● RECORDS FOR PROCESSING:
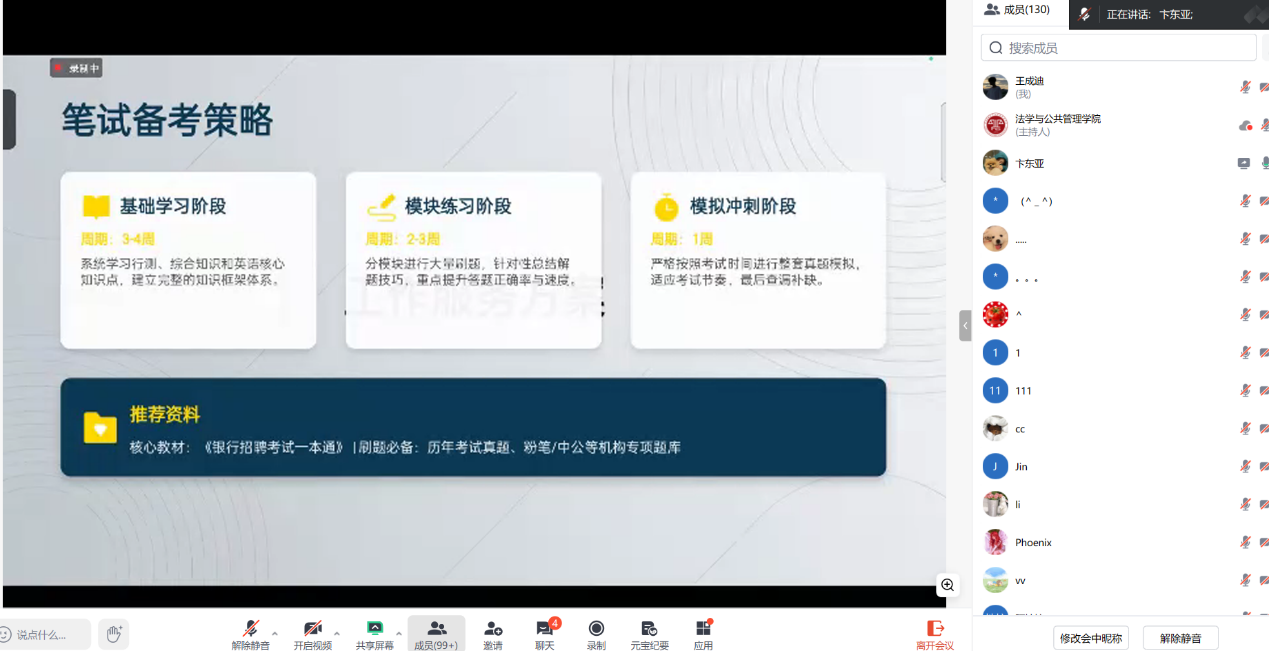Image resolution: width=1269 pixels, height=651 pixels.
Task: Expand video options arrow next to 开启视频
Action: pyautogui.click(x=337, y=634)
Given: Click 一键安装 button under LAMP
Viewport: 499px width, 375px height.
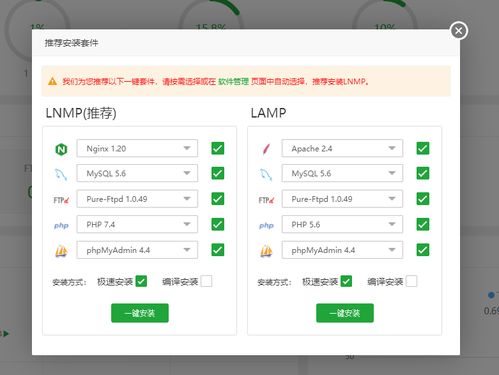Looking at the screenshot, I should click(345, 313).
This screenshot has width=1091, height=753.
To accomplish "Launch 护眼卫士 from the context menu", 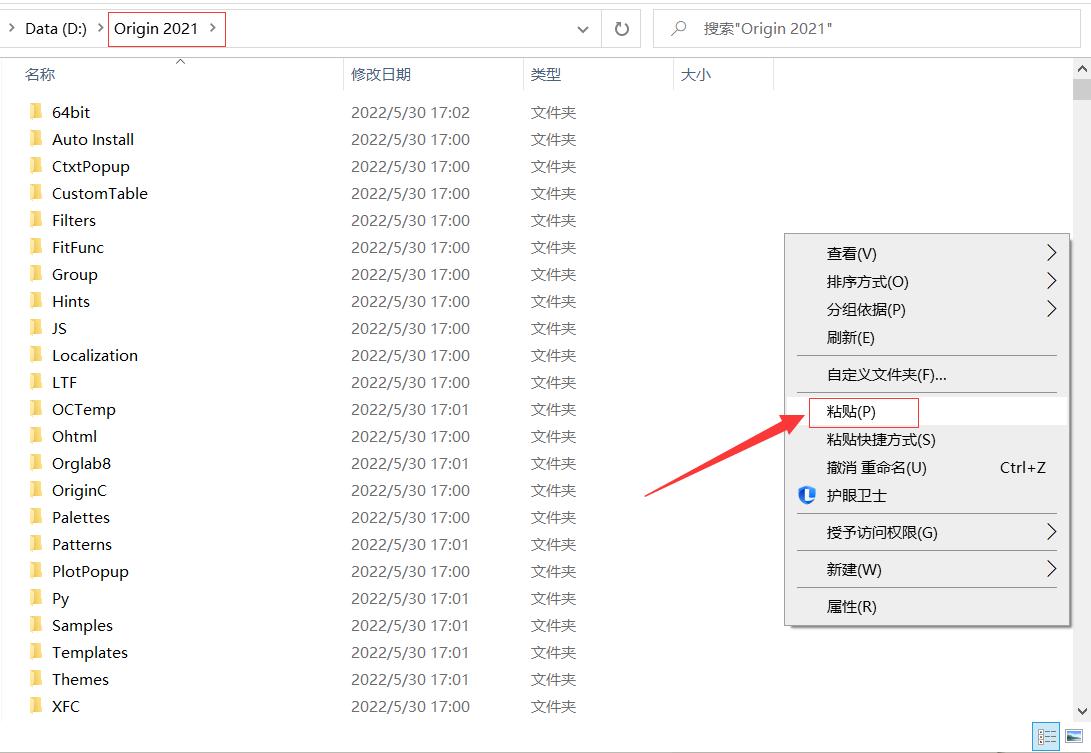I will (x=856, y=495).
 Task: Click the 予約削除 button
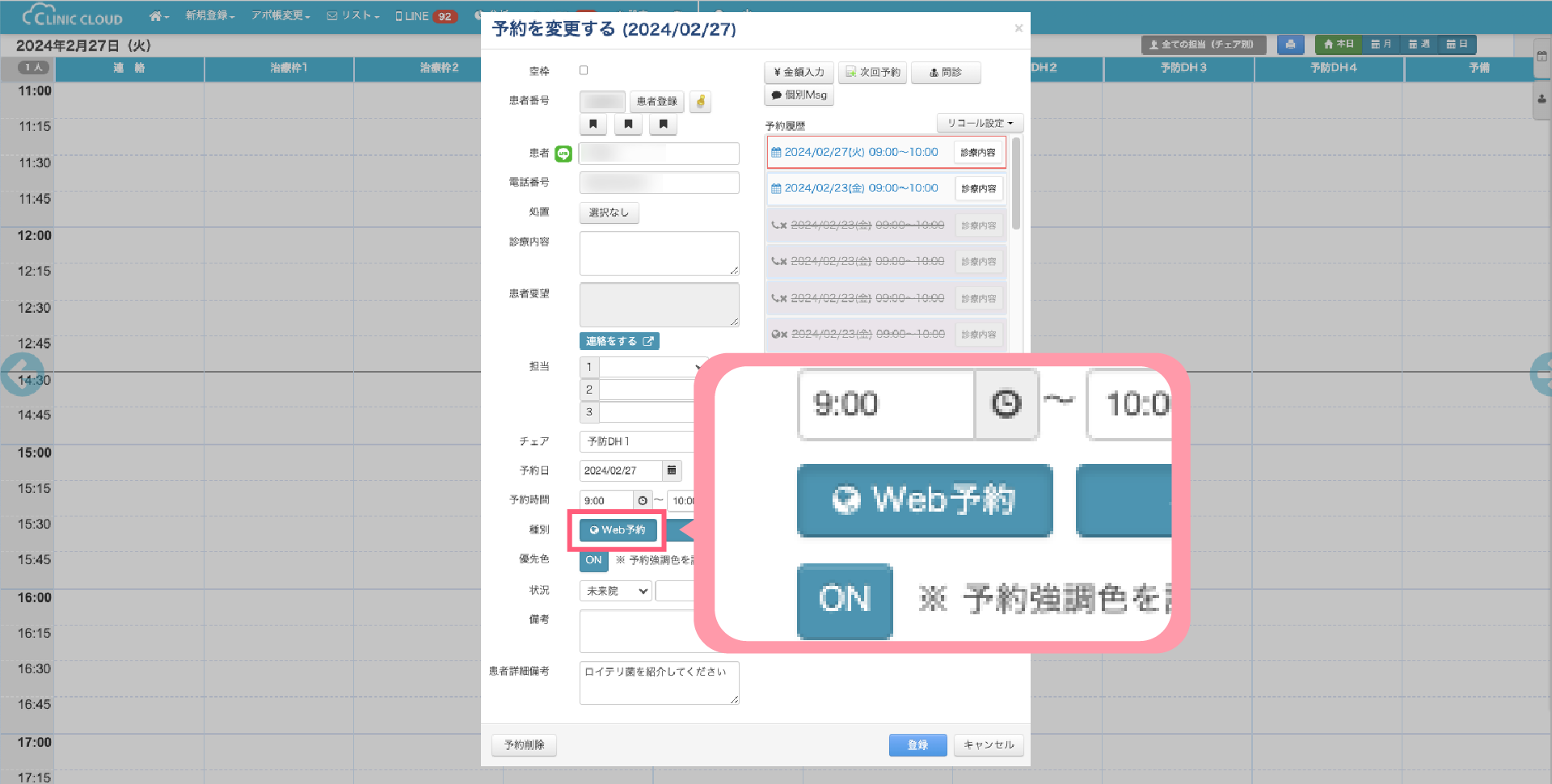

● TO DO:
Scan the records above and show every line in which the word "button" occurs.

● THE COMPLETED TASK:
Given: Click 一键安装 button under LAMP
 Task: Click the 予約削除 button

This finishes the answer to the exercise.